What this task involves — Find the line holding "You are a computer-use" in the entries below. Give it again exactly, along with every line after it up to and including the line holding "Instruction: Expand the".

Supplied records —

•••

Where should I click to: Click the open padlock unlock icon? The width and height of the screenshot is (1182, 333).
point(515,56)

•••

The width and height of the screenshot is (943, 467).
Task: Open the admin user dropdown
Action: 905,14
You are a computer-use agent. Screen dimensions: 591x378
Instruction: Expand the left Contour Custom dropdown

•••

Solved exercise —
You are a computer-use agent. Screen dimensions: 591x378
Instruction: Expand the left Contour Custom dropdown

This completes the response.